Siempre estoy acurrucada porque me duele el estómago, por eso siempre tengo los pies cruzados en posición de yoga. Subir las piernas me da alivio. Me dan dolores de cabeza por épocas y me duelen los pies, todo el tiempo. El estómago protesta cuando como y también cuando no. Sé que eso se debe a que nací por cesárea. Nací en mayo del año 1996. El mismo año en qué la Lengua de señas fue declarada lengua nativa de Colombia, sé que parece un dato aislado, pero no lo es. Dicen que al abrir el vientre no solo separan: también interrumpen. Que los bebés nacidos así no atraviesan el canal vaginal y por eso no reciben ciertas bacterias que deberían habitar en su cuerpo desde el primer instante. Si esas bacterias no están, dejan una especie de vacío. Y un cuerpo con vacío siempre encuentra una forma de quejarse: alergias, inflamaciones, tristezas.

Desde que murió mi mamá nunca estoy en equilibrio. Digo desde eso, porque no recuerdo quién era antes. Vivo oscilando entre extremos, como si no hubiera un punto medio al que mi cuerpo supiera volver. Hace poco leía Anatomía de una melancolía y pensaba en los “humores” que regían la medicina antigua. Salud era, entonces, mantener a raya lo sanguíneo, lo colérico, lo flemático y lo melancólico. Yo, sin duda, pertenezco al último; lo describían como exceso de introspección. Siempre me quedo atrapada en la duda, en los miedos, en esa conciencia incómoda de mis propios límites.

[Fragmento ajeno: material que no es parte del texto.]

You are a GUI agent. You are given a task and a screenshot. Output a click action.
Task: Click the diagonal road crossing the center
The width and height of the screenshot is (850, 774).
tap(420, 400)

En las noches, cuando empiezo a caer en el sueño profundo, desvarío. Escucho mi voz en mi cabeza lidiando con mis pensamientos y, de un momento a otro, comienzo a oír las voces de otros, a quienes no puedo controlar. 

Lloro, lloro mucho, como mi mamá. Ella lo hacía tanto que envejecía con el llanto en segundos. Yo me miro al espejo, y mi cara se deforma con el exceso de lágrimas; se me empieza a notar la decadencia. Cuando estoy muy triste solo me llora el ojo derecho. Es como si tuviera estancado el izquierdo o como si no sintiera tanto dolor como el otro. Siempre es evidente el desequilibrio.

Me consume un dolor en el pecho constante. Cada día soy un poco más mi madre, me gusta más el dulce, de vez en cuando se me hincha un ojo y siempre tengo sueño. Quiero imprimir todas las fotos que tomo para ponerlas en algún lugar de mi casa así no haya espacio, y seguro como ella, me moriré antes de lograrlo. 

La que soy hoy no era hace un año, por eso no sé si mi nombre es el correcto para quien me habita hoy. Era más María a los 15, más Antonia a los 20 y hoy a los 29, no tengo claro como me nombraría, al fin y al cabo el nombre que me pusieron no fue el que elegí. Tal vez el cuerpo elija, algún día, cómo llamarse.